Barclays 'has no plans to move jobs' after Brexit vote
Banking giant Barclays has no plans to move jobs out of the UK following the vote to leave the European Union, chief executive Jes Staley has said.
Barclays is "staying anchored in Great Britain" he told BBC business editor Simon Jack.
Some banks have warned that the Brexit vote may affect jobs.
But Mr Staley said: "Right now we are not making any plans to pick up and move people from one location to another."
That said, Barclays "wants to be involved in the capital markets globally" and wants to "stay connected to the European capital markets".
The bank will aim to take on new employees if access to Europe is restricted by Brexit, he said.
"You might have to increase your presence in another location - that doesn't necessarily mean you have to decrease [at] your location here," Mr Staley said.
Analysis: Simon Jack, BBC business editor
"We saw the one of the biggest one day declines in global wealth in history and the financial system worked fine".
That was Barclays chief executive Jes Staley's stoic reflection on Friday's $2.5 trillion market reaction to the UK's vote to leave the EU, which he said caught him and the markets by surprise.
Barclay's own shares lost nearly a third of their value last Friday.
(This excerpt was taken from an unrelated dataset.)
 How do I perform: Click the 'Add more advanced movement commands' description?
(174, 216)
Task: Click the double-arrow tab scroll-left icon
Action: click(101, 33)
A rout he put down to fears that a political upheaval could lead to an economic downturn.
Now the market storm has subsided, many shares, excluding the bank's, have regained lost ground, and the focus moves on to the real economy and the impact on investment and jobs.
Several of Barclays neighbours in Canary Wharf have said jobs may move to Europe.
HSBC ruled out moving its global HQ from the UK but has said 1,000 jobs may go to Paris.
American bank JP Morgan has said up to 4,000 of its 16,000 UK workforce may be relocated.
Mr Staley was keen to emphasise that Barclays was a British bank that will remain anchored in Britain and although he conceded Barclays might set up a subsidiary in Europe, it wouldn't necessarily be at the expense of UK jobs.
As an American in the UK he drew parallels between the Brexit vote and the political landscape in his home country.
"There is definitely something going on here and in the US… the establishment needs to hear the narrative that globalisation and free trade is not working for the man on the street".
Major banks such as Barclays, JP Morgan and Goldman Sachs employ thousands of people in the UK.
One of the reasons these banks find the UK so attractive is so-called "passporting" - their being able to employ people in one EU country, and offer services in another.
But there is a fear that banks in the UK could lose this right following the vote to leave the EU.
After the vote to leave, shares in banks including Barclays and RBS plummeted by around 30%.
Barclays shares are still trading around 20% down.
Mr Staley said: "Bank stocks took a real hit."
He said one of underlying factors in the drop were "a sense that the political crisis will lead to an economic crisis".
"I'm not sure that's true, but I think underlying there's this view that there may be a UK recession, and as a British bank we would be vulnerable to that."